● **Problem**
Should a line in the entries below contain "Task", return that line.

Records from a data collection:
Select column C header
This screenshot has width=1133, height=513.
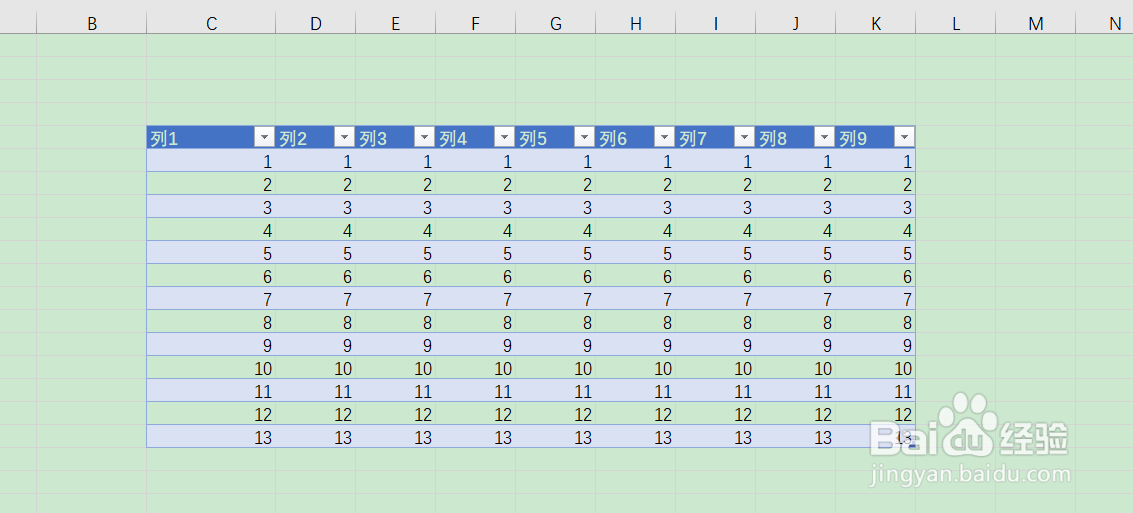tap(211, 24)
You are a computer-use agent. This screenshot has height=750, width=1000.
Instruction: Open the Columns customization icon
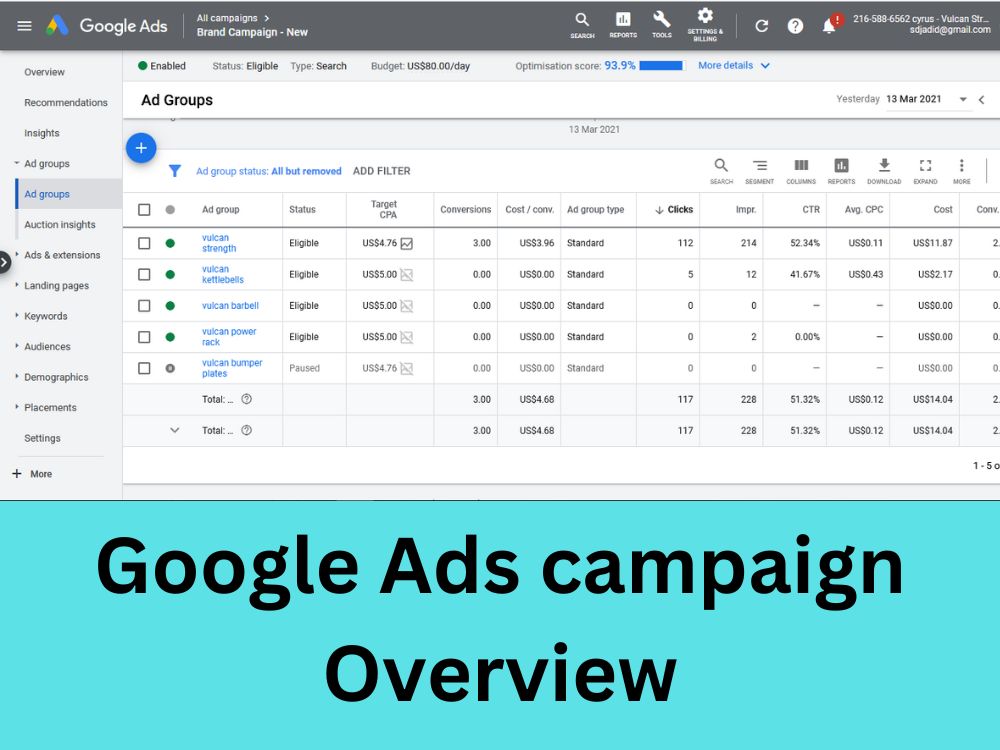click(800, 170)
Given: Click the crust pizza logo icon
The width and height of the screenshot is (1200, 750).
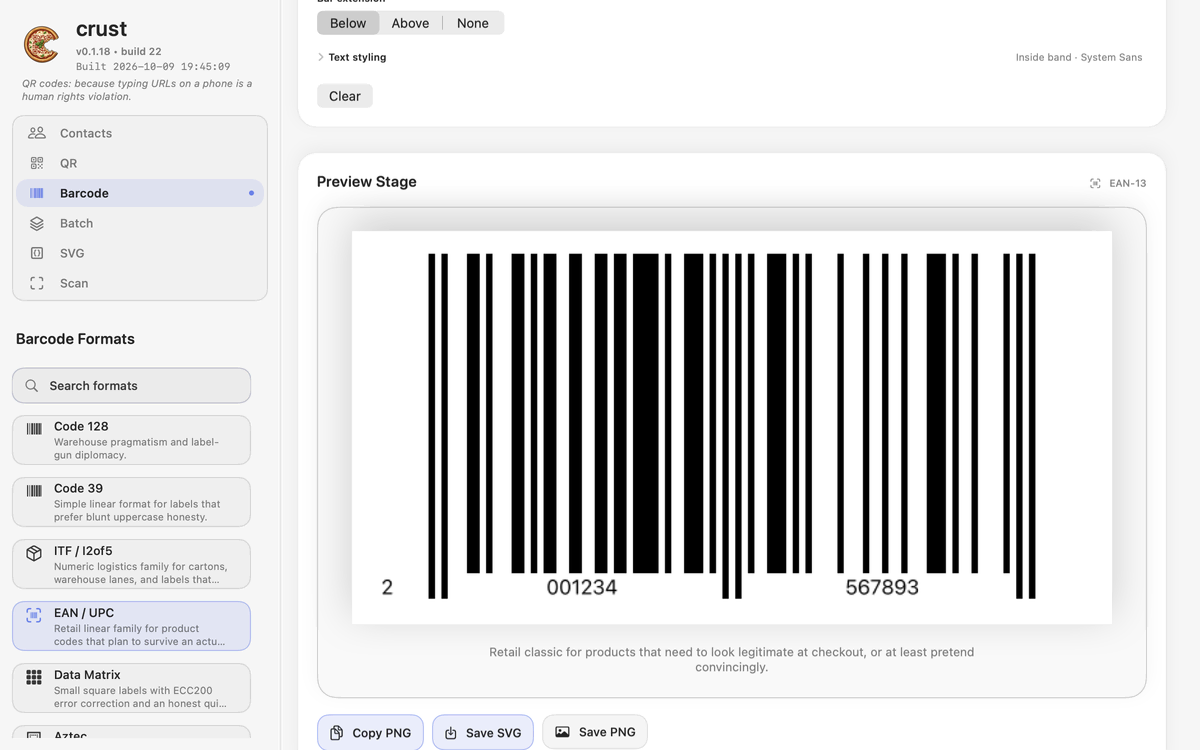Looking at the screenshot, I should [41, 44].
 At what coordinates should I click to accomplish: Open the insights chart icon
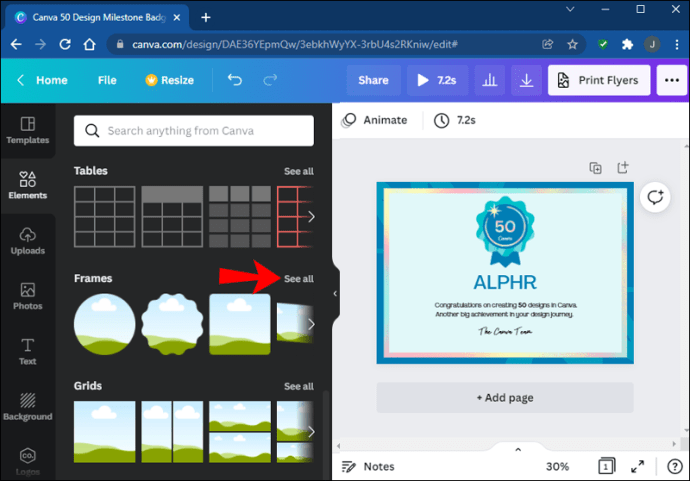(489, 80)
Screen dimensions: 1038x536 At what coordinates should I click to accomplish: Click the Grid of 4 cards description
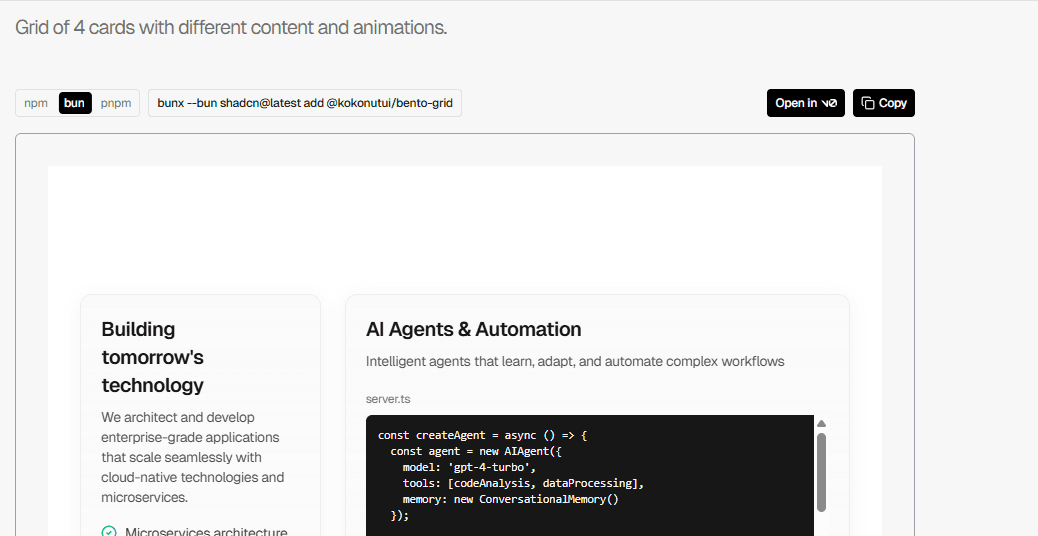(231, 27)
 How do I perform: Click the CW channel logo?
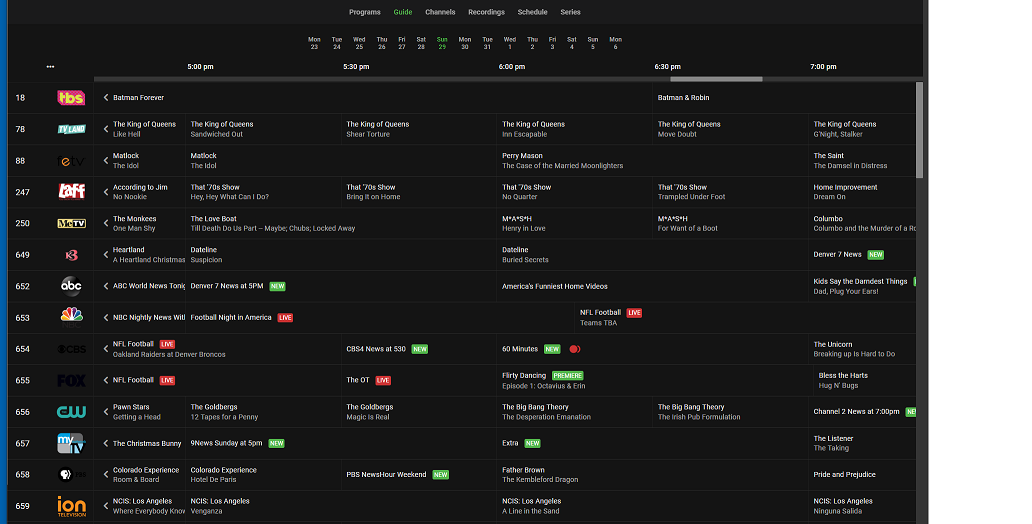71,412
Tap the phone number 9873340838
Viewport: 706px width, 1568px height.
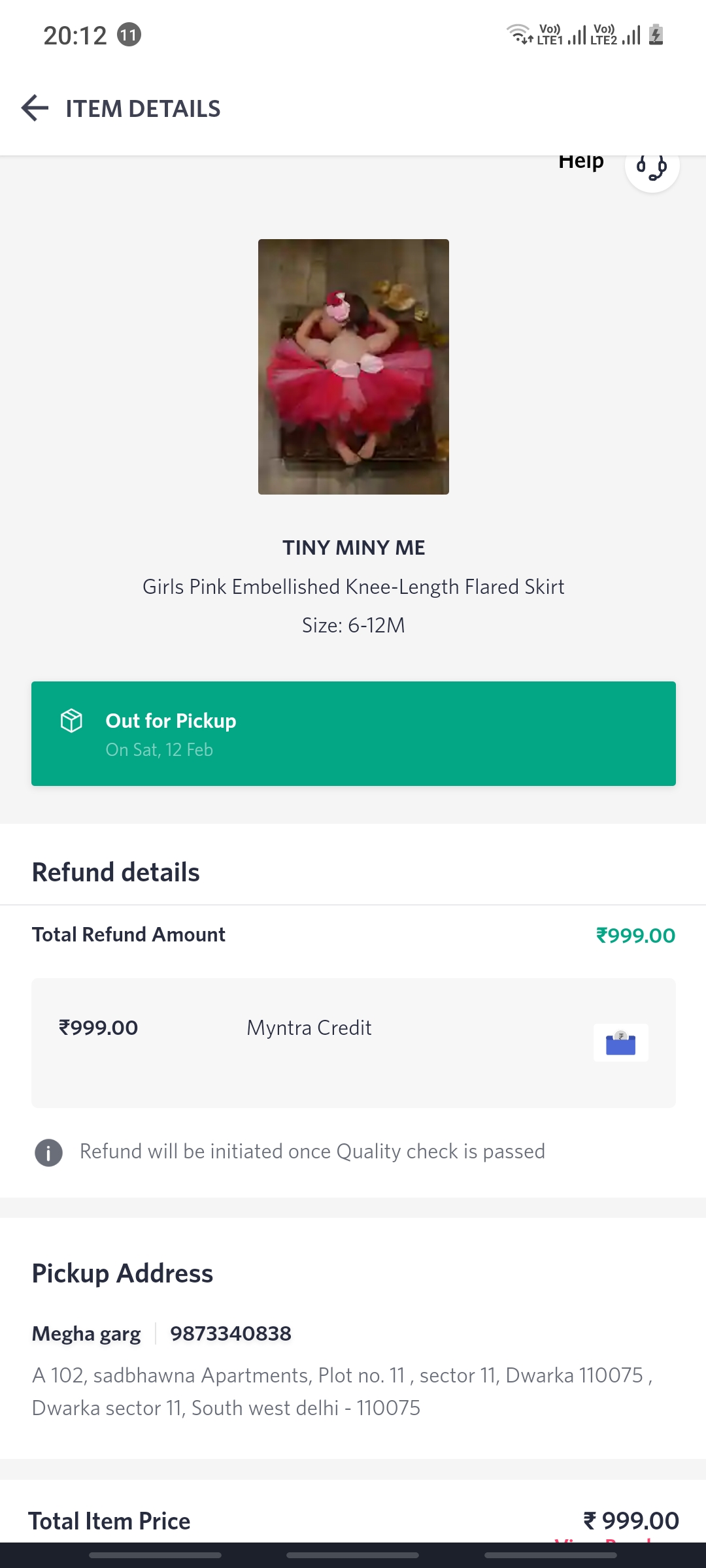tap(231, 1333)
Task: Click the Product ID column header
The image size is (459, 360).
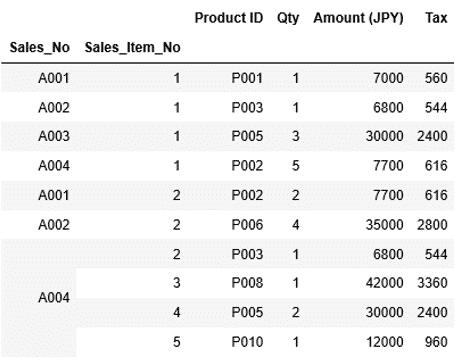Action: tap(229, 18)
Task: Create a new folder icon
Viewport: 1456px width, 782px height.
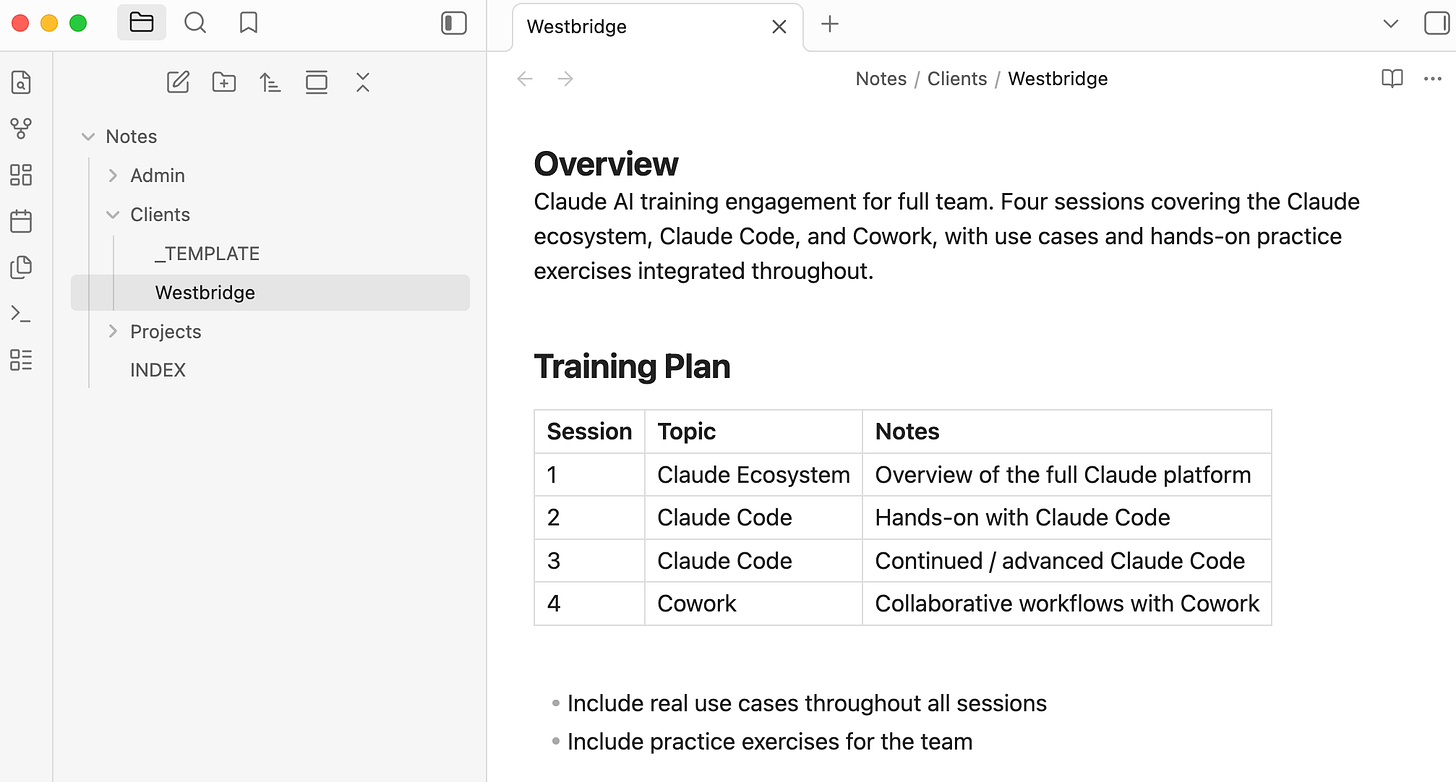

● **Written response**
Task: Click the Product ID column header
Task: Create a new folder icon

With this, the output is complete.